**SUPPLIED RECORDS:**
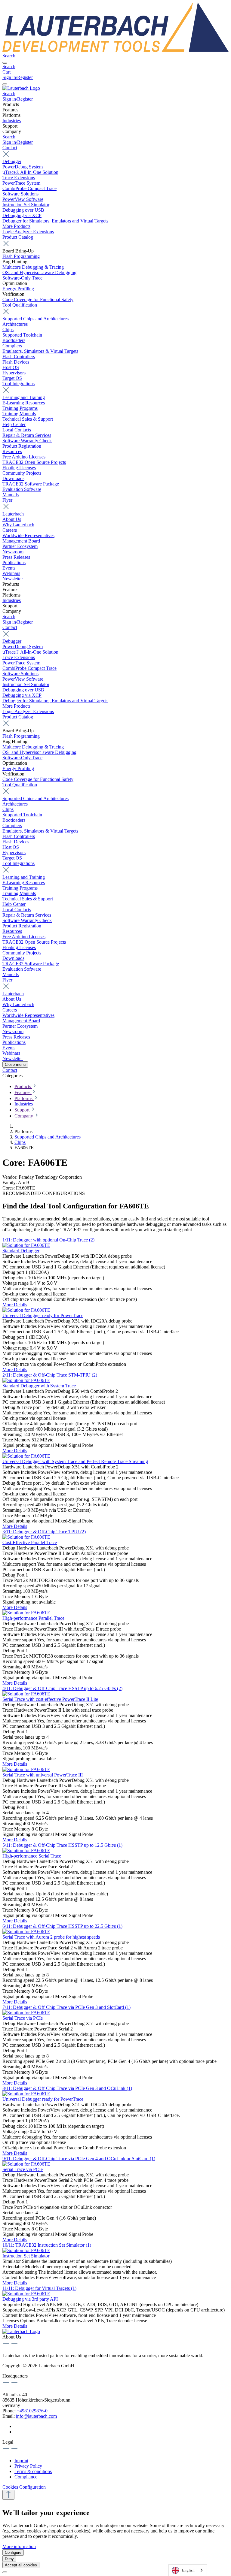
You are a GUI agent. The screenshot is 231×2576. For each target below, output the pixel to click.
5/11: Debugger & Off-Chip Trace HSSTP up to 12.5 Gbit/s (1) (62, 1845)
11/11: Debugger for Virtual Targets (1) (39, 2288)
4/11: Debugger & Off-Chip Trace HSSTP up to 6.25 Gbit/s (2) (62, 1688)
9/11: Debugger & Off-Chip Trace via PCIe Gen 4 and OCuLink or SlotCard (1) (78, 2158)
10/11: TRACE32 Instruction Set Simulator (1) (46, 2245)
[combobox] (187, 2570)
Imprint (21, 2460)
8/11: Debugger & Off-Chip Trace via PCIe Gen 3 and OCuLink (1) (67, 2088)
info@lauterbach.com (36, 2416)
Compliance (25, 2476)
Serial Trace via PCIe (22, 2018)
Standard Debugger (20, 1250)
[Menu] (4, 63)
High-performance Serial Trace (31, 1855)
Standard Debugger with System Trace (39, 1385)
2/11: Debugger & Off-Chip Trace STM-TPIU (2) (49, 1374)
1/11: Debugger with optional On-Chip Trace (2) (48, 1239)
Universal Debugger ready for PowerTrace (42, 1315)
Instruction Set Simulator (25, 2255)
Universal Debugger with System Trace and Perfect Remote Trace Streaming (75, 1461)
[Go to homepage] (115, 50)
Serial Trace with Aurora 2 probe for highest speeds (51, 1937)
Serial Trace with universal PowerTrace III (42, 1774)
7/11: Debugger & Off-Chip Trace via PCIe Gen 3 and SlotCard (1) (66, 2007)
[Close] (4, 2572)
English (188, 2570)
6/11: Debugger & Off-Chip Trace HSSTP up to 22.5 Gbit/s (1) (62, 1926)
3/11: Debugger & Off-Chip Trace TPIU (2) (44, 1531)
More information (19, 2546)
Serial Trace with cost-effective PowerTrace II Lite (50, 1699)
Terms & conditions (33, 2471)
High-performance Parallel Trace (33, 1618)
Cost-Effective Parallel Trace (29, 1542)
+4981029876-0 (32, 2410)
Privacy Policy (28, 2466)
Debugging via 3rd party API (30, 2299)
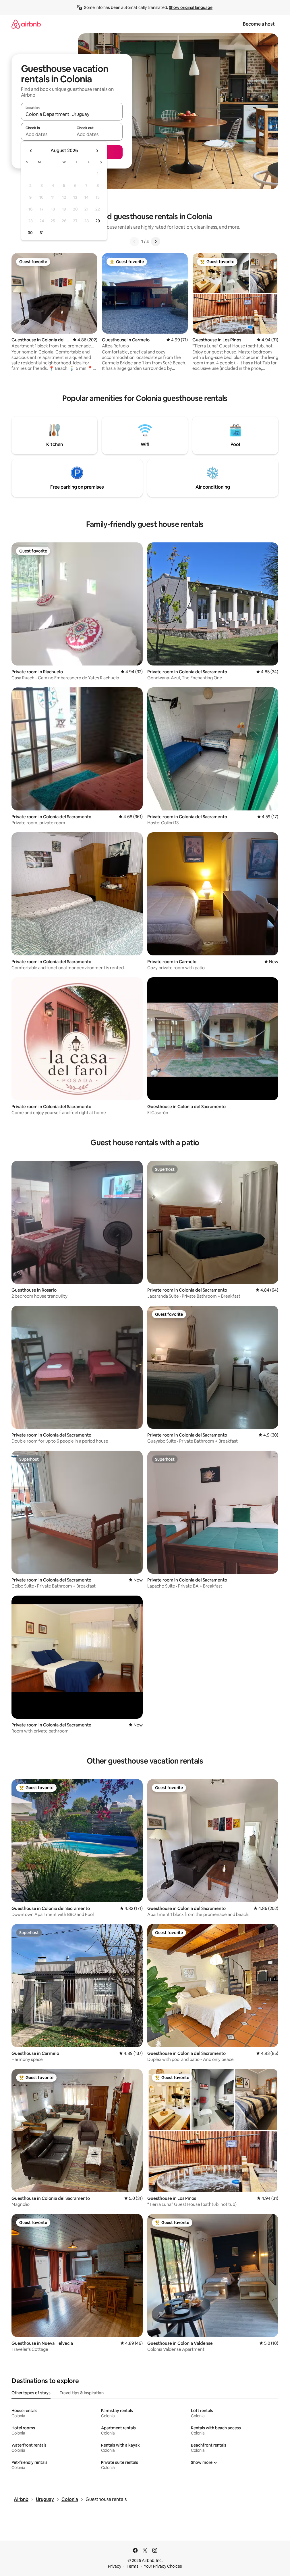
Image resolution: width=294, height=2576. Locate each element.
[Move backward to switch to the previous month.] (31, 150)
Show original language (190, 7)
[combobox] (72, 114)
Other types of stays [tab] (31, 2392)
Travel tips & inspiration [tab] (82, 2392)
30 (30, 232)
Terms (132, 2566)
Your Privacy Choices (163, 2566)
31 (42, 232)
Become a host (259, 24)
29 (97, 220)
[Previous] (134, 241)
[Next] (155, 241)
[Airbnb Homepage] (26, 24)
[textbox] (46, 134)
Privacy (114, 2566)
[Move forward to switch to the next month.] (97, 150)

**EXERCISE REQUIREMENTS:** Could you output the listing word for word, omitting every picture?

**SOLUTION TO THE PROBLEM:**
You are a GUI agent. The screenshot is 231×2576. For each target below, output the pixel to click.
5/11: Debugger & Off-Chip Trace HSSTP up to 12.5 Gbit/s (1) (62, 1845)
11/11: Debugger for Virtual Targets (1) (39, 2288)
4/11: Debugger & Off-Chip Trace HSSTP up to 6.25 Gbit/s (2) (62, 1688)
9/11: Debugger & Off-Chip Trace via PCIe Gen 4 and OCuLink or SlotCard (1) (78, 2158)
10/11: TRACE32 Instruction Set Simulator (1) (46, 2245)
[combobox] (187, 2570)
Imprint (21, 2460)
8/11: Debugger & Off-Chip Trace via PCIe Gen 3 and OCuLink (1) (67, 2088)
info@lauterbach.com (36, 2416)
Compliance (25, 2476)
Serial Trace via PCIe (22, 2018)
Standard Debugger (20, 1250)
[Menu] (4, 63)
High-performance Serial Trace (31, 1855)
Standard Debugger with System Trace (39, 1385)
2/11: Debugger & Off-Chip Trace STM-TPIU (2) (49, 1374)
1/11: Debugger with optional On-Chip Trace (2) (48, 1239)
Universal Debugger ready for PowerTrace (42, 1315)
Instruction Set Simulator (25, 2255)
Universal Debugger with System Trace and Perfect Remote Trace Streaming (75, 1461)
[Go to homepage] (115, 50)
Serial Trace with Aurora 2 probe for highest speeds (51, 1937)
Serial Trace with universal PowerTrace III (42, 1774)
7/11: Debugger & Off-Chip Trace via PCIe Gen 3 and SlotCard (1) (66, 2007)
[Close] (4, 2572)
English (188, 2570)
6/11: Debugger & Off-Chip Trace HSSTP up to 22.5 Gbit/s (1) (62, 1926)
3/11: Debugger & Off-Chip Trace TPIU (2) (44, 1531)
More information (19, 2546)
Serial Trace with cost-effective PowerTrace II Lite (50, 1699)
Terms & conditions (33, 2471)
High-performance Parallel Trace (33, 1618)
Cost-Effective Parallel Trace (29, 1542)
+4981029876-0 (32, 2410)
Privacy Policy (28, 2466)
Debugging via 3rd party API (30, 2299)
Image resolution: width=294, height=2576. Locate each element.
[Move backward to switch to the previous month.] (31, 150)
Show original language (190, 7)
[combobox] (72, 114)
Other types of stays [tab] (31, 2392)
Travel tips & inspiration [tab] (82, 2392)
30 (30, 232)
Terms (132, 2566)
Your Privacy Choices (163, 2566)
31 (42, 232)
Become a host (259, 24)
29 (97, 220)
[Previous] (134, 241)
[Next] (155, 241)
[Airbnb Homepage] (26, 24)
[textbox] (46, 134)
Privacy (114, 2566)
[Move forward to switch to the next month.] (97, 150)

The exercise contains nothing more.